Part Number: TPS62913-IBB-EVM
Other Parts Discussed in Thread: TPS62913

Hi, 

I have questions about IBB.

Q1. I am thinking of inserting a fuse as a measure against burning. Where is the best place to place it?

Q2. Should the IBB phase compensation parameters be the same as for the positive power supply?

Q3. When multiple devices generate multiple negative voltages, how far should the devices be from each other in terms of heat dissipation?

Q4. I would like to know the advantages and disadvantages of CUK converter and IBB.

Thanks,

Koki

  • Koki, 

    Thank you for your questions. 

    The TPS62913 has a current limit feature so you may not need a fuse for conditions of excessive load.  However, this depends on your specific application and the conditions that you are trying to protect against, such as shorting the input to output and bypassing the TPS62913 protection, which in that case you would want the fuse on the input.

    The inverting buck boost configuration results in a right half plane zero (RHPZ) that requires the crossover to be ~4 times lower than that value.  With some converters, you can re-compensate to achieve this, but with the TPS62913 and the internal fixed frequency, the only way to do that is to increase the output capacitance.  This is what is shown in the TPS62913 Inverting Buck Boost EVM User Guide. More detail on the IBB topology can be found here: https://www.ti.com/lit/an/snva856a/

    The spacing between devices for optimal heat dissipation depends on many factors such as board thickness, operating conditions, airflow, the application thermal targets, and the device performance.  The thermal performance of the TPS62913 can be calculated using the power dissipation in the device and estimating the temperature rise using the thermal parameter table in the datasheet.  

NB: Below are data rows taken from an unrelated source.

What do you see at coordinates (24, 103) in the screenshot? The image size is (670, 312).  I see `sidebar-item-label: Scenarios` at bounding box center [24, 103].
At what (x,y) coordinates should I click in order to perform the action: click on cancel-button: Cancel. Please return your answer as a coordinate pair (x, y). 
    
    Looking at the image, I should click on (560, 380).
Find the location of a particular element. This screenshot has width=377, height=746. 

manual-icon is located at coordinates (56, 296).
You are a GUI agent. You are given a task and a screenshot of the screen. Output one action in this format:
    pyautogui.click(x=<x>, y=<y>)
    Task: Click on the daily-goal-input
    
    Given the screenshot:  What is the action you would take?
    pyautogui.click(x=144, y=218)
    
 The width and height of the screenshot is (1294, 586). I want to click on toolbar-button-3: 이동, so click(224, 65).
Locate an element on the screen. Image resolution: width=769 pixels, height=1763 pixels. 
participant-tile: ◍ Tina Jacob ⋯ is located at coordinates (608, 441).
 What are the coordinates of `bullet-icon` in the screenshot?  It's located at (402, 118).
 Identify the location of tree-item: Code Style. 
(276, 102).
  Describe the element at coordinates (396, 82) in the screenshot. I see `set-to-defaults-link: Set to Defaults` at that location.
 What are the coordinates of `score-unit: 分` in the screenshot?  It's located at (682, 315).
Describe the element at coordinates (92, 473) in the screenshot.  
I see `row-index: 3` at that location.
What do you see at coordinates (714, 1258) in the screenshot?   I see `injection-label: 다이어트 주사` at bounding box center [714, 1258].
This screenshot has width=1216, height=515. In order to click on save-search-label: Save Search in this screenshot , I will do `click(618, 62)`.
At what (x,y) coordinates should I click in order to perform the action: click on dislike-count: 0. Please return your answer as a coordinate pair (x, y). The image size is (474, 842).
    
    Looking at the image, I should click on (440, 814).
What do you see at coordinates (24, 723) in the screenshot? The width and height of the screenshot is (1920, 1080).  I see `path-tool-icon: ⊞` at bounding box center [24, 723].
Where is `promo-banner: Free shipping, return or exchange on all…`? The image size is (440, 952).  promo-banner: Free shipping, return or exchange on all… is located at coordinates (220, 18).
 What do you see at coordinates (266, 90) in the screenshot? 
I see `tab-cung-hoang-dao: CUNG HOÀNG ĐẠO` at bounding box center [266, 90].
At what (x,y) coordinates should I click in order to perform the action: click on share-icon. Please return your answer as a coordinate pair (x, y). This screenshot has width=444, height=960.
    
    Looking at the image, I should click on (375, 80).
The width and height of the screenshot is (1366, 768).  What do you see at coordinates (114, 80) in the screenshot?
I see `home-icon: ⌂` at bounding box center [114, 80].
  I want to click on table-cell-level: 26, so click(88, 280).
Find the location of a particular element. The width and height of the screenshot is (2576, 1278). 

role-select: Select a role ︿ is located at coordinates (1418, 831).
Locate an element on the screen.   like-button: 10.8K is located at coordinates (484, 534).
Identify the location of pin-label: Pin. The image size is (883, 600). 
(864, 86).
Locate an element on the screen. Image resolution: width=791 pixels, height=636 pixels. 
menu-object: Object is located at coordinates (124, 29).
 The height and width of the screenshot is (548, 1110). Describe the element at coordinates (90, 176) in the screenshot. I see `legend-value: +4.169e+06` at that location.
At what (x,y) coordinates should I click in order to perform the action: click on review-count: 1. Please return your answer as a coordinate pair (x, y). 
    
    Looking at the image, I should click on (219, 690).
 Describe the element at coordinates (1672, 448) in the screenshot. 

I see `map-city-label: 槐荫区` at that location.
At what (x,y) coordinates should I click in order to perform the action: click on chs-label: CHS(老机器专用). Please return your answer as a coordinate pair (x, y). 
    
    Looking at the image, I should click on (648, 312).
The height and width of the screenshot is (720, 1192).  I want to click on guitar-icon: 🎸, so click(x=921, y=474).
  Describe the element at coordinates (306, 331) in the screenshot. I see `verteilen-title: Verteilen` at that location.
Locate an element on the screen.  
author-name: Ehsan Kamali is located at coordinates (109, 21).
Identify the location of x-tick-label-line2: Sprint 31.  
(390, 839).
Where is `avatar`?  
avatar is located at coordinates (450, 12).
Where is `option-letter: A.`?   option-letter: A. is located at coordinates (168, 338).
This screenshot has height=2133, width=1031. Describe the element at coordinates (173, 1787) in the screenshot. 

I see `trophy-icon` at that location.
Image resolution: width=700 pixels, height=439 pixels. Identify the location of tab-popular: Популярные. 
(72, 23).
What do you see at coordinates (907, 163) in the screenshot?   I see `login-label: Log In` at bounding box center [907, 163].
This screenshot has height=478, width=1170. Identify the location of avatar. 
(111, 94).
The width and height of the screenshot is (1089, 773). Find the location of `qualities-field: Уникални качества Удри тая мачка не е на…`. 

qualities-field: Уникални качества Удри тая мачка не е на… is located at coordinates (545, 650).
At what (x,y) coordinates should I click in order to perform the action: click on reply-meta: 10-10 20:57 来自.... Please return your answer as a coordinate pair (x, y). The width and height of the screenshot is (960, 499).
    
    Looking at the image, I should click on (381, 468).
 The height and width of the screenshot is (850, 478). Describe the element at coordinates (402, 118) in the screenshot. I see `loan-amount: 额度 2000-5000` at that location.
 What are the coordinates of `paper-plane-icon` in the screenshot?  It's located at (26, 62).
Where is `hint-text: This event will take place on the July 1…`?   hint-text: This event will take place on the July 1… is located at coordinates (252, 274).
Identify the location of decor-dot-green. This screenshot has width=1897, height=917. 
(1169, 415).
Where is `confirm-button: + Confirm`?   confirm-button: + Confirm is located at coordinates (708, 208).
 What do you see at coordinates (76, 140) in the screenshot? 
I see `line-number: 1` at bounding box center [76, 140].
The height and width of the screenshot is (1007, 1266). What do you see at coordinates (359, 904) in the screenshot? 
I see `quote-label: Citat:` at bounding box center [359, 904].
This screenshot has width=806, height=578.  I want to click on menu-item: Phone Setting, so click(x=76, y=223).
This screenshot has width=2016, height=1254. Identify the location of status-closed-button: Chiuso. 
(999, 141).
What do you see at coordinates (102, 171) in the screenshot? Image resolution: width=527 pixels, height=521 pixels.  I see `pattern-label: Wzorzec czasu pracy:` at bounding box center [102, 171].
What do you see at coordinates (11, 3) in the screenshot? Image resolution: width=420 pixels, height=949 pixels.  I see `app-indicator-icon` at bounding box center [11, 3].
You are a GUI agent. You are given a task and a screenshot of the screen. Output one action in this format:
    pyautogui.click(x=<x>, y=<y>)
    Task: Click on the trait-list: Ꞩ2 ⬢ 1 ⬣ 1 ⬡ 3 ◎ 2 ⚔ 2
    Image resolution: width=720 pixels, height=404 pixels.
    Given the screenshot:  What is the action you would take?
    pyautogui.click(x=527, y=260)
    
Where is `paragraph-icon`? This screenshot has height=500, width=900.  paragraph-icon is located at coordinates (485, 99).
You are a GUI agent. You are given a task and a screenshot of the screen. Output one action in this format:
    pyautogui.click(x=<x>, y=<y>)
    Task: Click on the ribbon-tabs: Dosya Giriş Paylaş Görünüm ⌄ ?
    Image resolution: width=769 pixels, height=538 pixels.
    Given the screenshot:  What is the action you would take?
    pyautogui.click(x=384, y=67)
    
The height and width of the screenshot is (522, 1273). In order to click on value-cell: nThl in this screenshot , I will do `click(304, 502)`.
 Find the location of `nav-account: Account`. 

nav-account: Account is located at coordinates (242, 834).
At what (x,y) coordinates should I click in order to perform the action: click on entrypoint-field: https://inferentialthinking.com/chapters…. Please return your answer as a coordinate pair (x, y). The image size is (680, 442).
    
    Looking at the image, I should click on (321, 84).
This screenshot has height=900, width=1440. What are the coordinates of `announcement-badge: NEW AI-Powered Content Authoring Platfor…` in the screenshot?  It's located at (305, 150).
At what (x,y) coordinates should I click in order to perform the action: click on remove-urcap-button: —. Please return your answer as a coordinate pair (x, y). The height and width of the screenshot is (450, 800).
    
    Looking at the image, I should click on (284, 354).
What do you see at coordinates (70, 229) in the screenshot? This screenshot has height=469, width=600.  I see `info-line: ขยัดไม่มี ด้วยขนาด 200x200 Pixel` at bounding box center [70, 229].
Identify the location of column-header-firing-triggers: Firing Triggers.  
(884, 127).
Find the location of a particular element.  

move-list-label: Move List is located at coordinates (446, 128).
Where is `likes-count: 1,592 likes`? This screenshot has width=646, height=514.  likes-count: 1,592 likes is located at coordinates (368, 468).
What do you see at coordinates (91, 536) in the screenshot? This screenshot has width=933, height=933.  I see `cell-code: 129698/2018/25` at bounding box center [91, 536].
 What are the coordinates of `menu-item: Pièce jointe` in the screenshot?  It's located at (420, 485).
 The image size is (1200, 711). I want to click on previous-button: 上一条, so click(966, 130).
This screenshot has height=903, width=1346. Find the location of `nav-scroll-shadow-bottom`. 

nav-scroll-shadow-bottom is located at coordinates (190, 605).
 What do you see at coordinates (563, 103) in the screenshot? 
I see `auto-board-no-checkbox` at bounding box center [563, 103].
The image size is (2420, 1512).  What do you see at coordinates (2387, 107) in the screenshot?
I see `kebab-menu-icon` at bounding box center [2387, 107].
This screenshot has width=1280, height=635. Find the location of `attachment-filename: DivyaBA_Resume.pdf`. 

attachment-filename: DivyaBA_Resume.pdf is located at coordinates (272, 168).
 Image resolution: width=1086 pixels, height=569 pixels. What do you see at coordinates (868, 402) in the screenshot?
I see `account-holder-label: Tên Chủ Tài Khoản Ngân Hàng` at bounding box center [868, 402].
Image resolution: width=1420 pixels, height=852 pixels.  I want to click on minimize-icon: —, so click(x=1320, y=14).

    Inverting outputs can be achieved with both CUK and IBB topologies.  The TI Power Topologies Handbook (https://www.ti.com/seclit/ug/slyu036/slyu036.pdf) has all the design equations to compare each topology in detail. In my opinion, the main reasons to use an IBB topology is that you can use almost any buck converter, as long as the input voltage tolerance is wide enough to cover the actual input voltage minus the output voltage (i.e., you need a 17V converter to achieve 12Vin and -3.3Vout with some margin), and you only need a single inductor. Keep in mind that in the IBB configuration, you will have a reduced output current capability versus the rated current limit due to the configuration.  With the CUK, you need a controller that is capable of boost, SEPIC, or flyback configuration as well as two inductors. 

    I hope this helps.